Force and Torque on a Current Loop
A current loop in a uniform magnetic field feels no net force (the forces on opposite sides cancel) but it does feel a torque, and that torque is what turns every electric motor. The loop behaves like a little bar magnet with magnetic moment $\mathbf{m} = N I A\,\hat{\mathbf{n}}$, and the field twists it with $\boldsymbol{\tau} = \mathbf{m}\times\mathbf{B}$, of size $N I A B\sin\theta$, largest when the loop faces along the field and zero when its moment is aligned with $\mathbf{B}$. Left free, the loop swings like a pendulum and settles with $\mathbf{m}$ parallel to $\mathbf{B}$. Add a commutator that flips the current every half turn, right where the torque would otherwise reverse, and the loop spins continuously: that is a direct-current motor, and the lumpy $|\sin\theta|$ torque is the torque ripple real motors smooth out with many windings.
WHAT TO TRY
- Watch the free loop swing and settle with its moment $\mathbf{m}$ (purple) aligned along $\mathbf{B}$; that is the stable zero of the torque curve.
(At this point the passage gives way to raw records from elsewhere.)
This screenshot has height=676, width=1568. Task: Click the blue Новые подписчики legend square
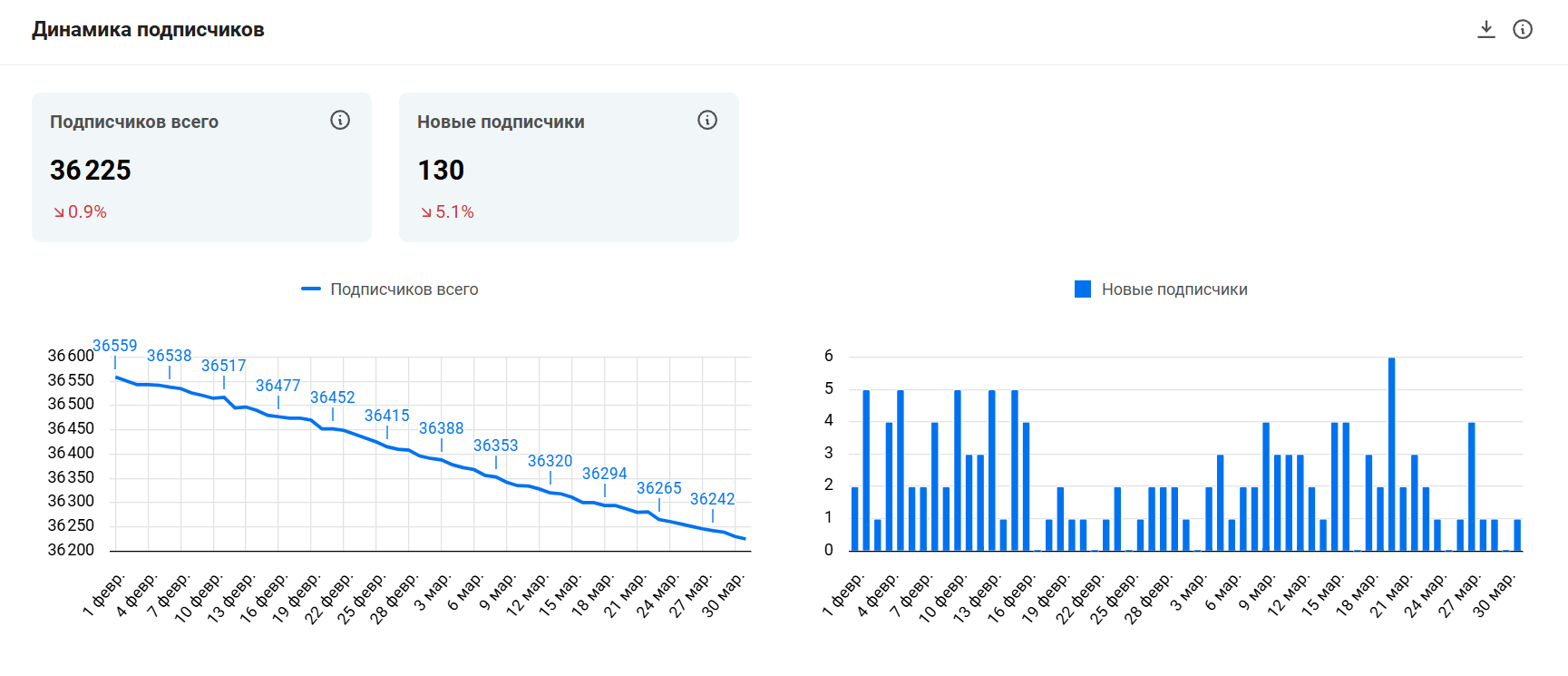[x=1083, y=289]
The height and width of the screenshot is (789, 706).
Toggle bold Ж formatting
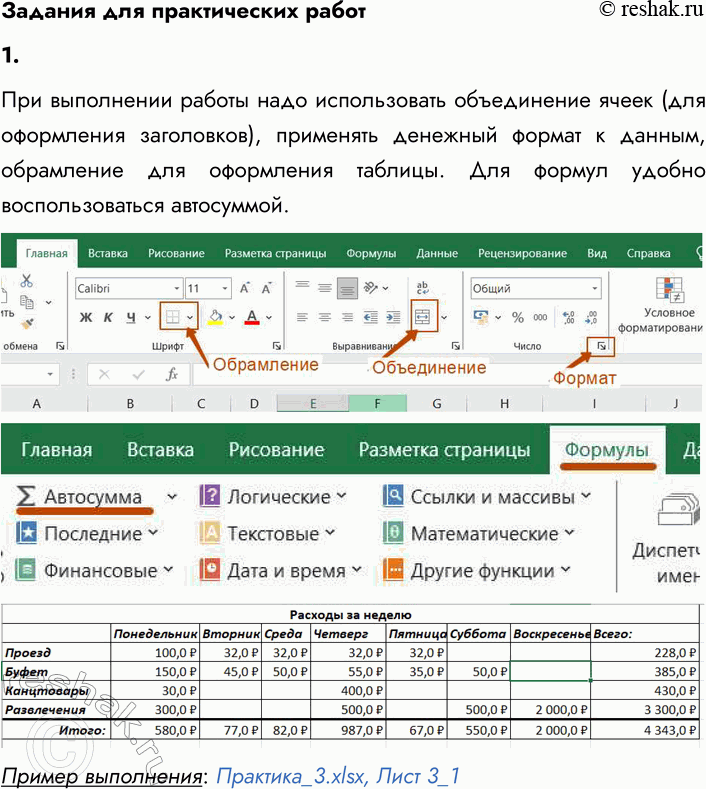tap(85, 318)
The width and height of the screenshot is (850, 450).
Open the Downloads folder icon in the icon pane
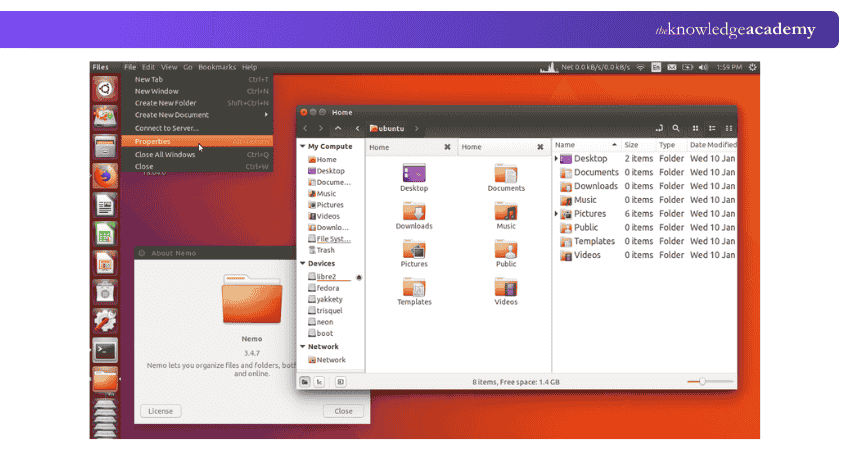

- Note the force couple (red) is largest when the loop faces the field (torque maximal) and does no turning when $\mathbf{m}$ points along $\mathbf{B}$ (torque zero).
- Toggle to motor: the commutator flips the current each half turn, the current and forces reverse, and the loop spins one way continuously.
- Raise the load and the motor settles to a lower terminal speed; raise the field or current and it spins faster, as the dashed terminal line shows.